Publisher: Splunk
Connector Version: 2.0.8
Product Vendor: Apache
Product Name: Kafka
Product Version Supported (regex): ".*"
Minimum Product Version: 6.2.1
This app implements ingesting and sending data on the Apache Kafka messaging system
If you wish to authenticate with the Kafka instance using Kerberos, the following items are needed:
- A Kerberos Principal will be needed for " phantom "
- Normal Kerberos requirements (KDC, Keytabs, Principals, etc) still apply
- kinit must be run for the phantom principal, for the phantom-worker user
- It should be noted that Kerberos tickets will expire, so it is recommended to use a script to run kinit periodically to refresh the ticket for phantom-worker
To authenticate with the Kafka instance using SSL, the following configuration parameters may be required. They are to be pointed to the location of certain files:
- cert_file - A signed certificate file that is trusted by the Kafka instance
- key_file - The key used to generate cert_file
- ca_cert - The certificate of the certificate authority that signed cert_file
It is recommended that these files be placed under the <PHANTOM_HOME>/etc/ssl/ directory. These files must be readable by the phantom-worker user.
Note that not all of these files will be necessary for all setups. More than likely, cert_file will be required. However, the other parameters will be needed in certain cases. For example, ca_cert will be needed if you set up your own certificate authority.
The Kerberos authentication for this app uses the python-gssapi module, which is licensed under the ISC License, Copyright (c) 2014, The Python GSSAPI Team.
The below configuration variables are required for this Connector to operate.
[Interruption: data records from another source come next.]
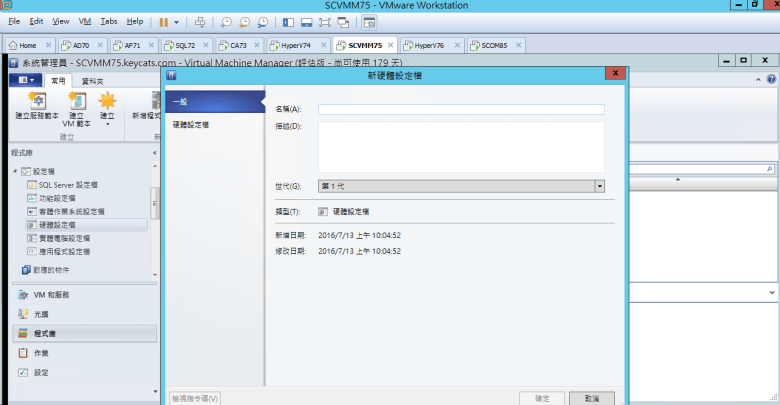This screenshot has width=780, height=405.
Task: Expand the 建立 ribbon dropdown
Action: tap(107, 123)
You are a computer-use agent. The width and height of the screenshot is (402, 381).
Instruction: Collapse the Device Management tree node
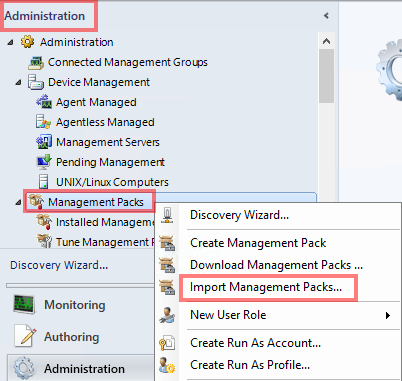[x=19, y=82]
These variables are specified when configuring a Kafka asset in SOAR.
VARIABLE | REQUIRED | TYPE | DESCRIPTION |
---|---|---|---|
hosts | required | string | Hosts in the cluster (comma separated e.g. host1.com:9092,host2.org:2181,10.10.10.10:9092) |
topic | required | string | Topic to subscribe to for ingestion |
message_parser | optional | file | Python file containing a message parsing method |
timeout | required | numeric | How long to poll for messages each interval (ms) |
read_from_beginning | required | boolean | Start ingesting from the beginning of the topic |
use_kerberos | optional | boolean | Use Kerberos auth |
use_ssl | optional | boolean | Use SSL |
cert_file | optional | string | Path to SSL certificate file |
key_file | optional | string | Path to SSL key file |
ca_cert | optional | string | Path to CA certificate file |
test connectivity - Checks connectivity with configured hosts
on poll - Ingest messages from Kafka
post data - Post data to a Kafka topic
Checks connectivity with configured hosts
Type: test
Read only: True
No parameters are required for this action
No Output
Ingest messages from Kafka
Type: ingest
Read only: False
Basic configuration parameters for this action are available in asset configuration.
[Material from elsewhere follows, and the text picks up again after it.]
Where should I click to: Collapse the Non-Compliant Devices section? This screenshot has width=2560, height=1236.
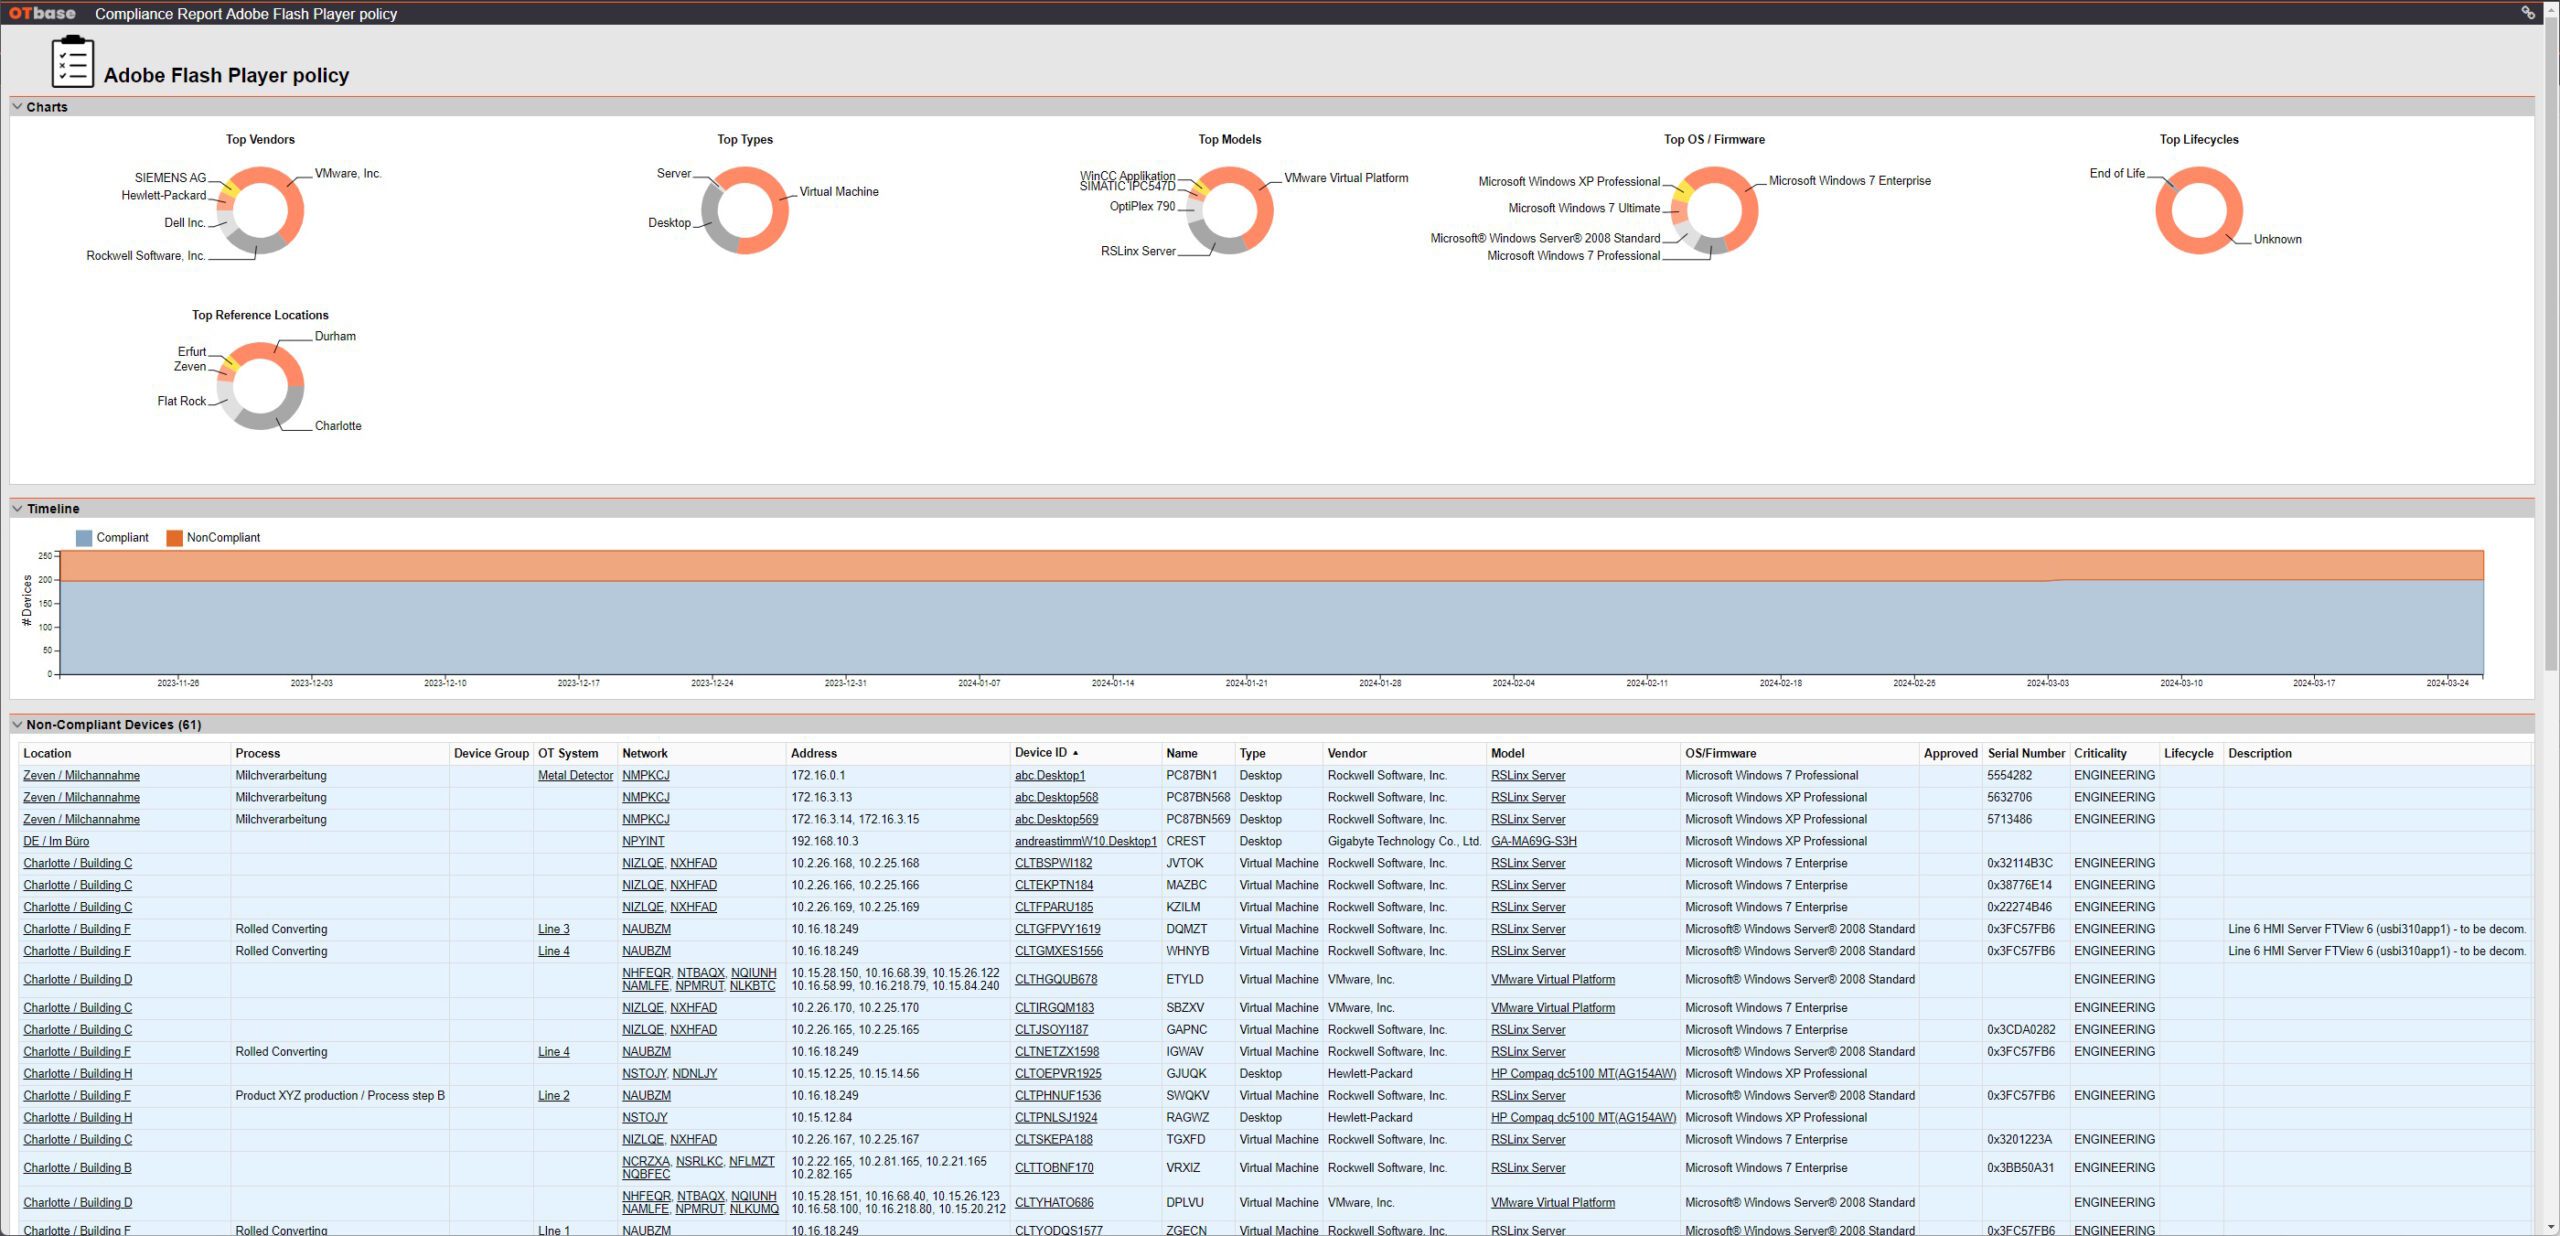(17, 725)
If read_from_beginning is set to true, the first poll will begin reading messages from the start of a topic, ingesting as many messages as can be ingested within the time set by the timeout asset configuration parameter. For a poll now, the app will ingest as many messages as specified by artifact_count, starting at the beginning of the topic.
This app creates containers and artifacts using the same format as the REST endpoint. It uses a message parsing method to decide how the containers and artifacts will look. A custom message parsing script can be uploaded during asset configuration to change how Kafka messages are ingested as containers and artifacts. There are three requirements for this script:
- It must contain a method called parse_messages. This is the method that will be called during the poll.
- The method must accept exactly two arguments:
- First argument: A string which will be the name of the topic.
- Second argument: A list of dictionaries, with a dictionary containing data for each ingested message. Each dictionary will have 3 fields: message, offset, and partition.
- The method must return a list of dictionaries. Each dictionary must contain two fields:
- container - a dictionary formatted as the body of a REST call to the Phantom /rest/container endpoint.
- artifacts - a list of dictionaries, with each dictionary formatted as the body of a REST call to the Phantom /rest/artifact endpoint.
The default message parsing script is called kafka_parser.py and can be found in the Kafka app directory. It contains:
from datetime import datetime
time_format = '%Y-%m-%d %H:%M:%S'
def parse_messages(topic, messages):
ret_json = {}
container_json = {}
artifact_list = []
ret_json['container'] = container_json
ret_json['artifacts'] = artifact_list
name = 'Messages ingested from {0} at {1}'.format(topic, datetime.now().strftime(time_format))
container_json['name'] = name
container_json['description'] = 'Some messages from Kafka'
container_json['run_automation'] = False
count = 0
num_artifacts = len(messages)
for message in messages:
artifact_json = {}
artifact_list.append(artifact_json)
artifact_json['source_data_identifier'] = '{0}:{1}'.format(message['partition'], message['offset'])
artifact_json['cef'] = {'message': message['message']}
artifact_json['name'] = message['message'][:100]
if count < num_artifacts - 1:
artifact_json['run_automation'] = False
count += 1
return [ret_json]
This script will create one container per poll, and create one artifact in that container per message ingested. The source data identifier for the artifacts will have the format
<partition>:<offset>
for each message. The data from the message will be put in the message CEF field. Any formatting of the data will not be preserved. Supply a custom parser to format the data as needed.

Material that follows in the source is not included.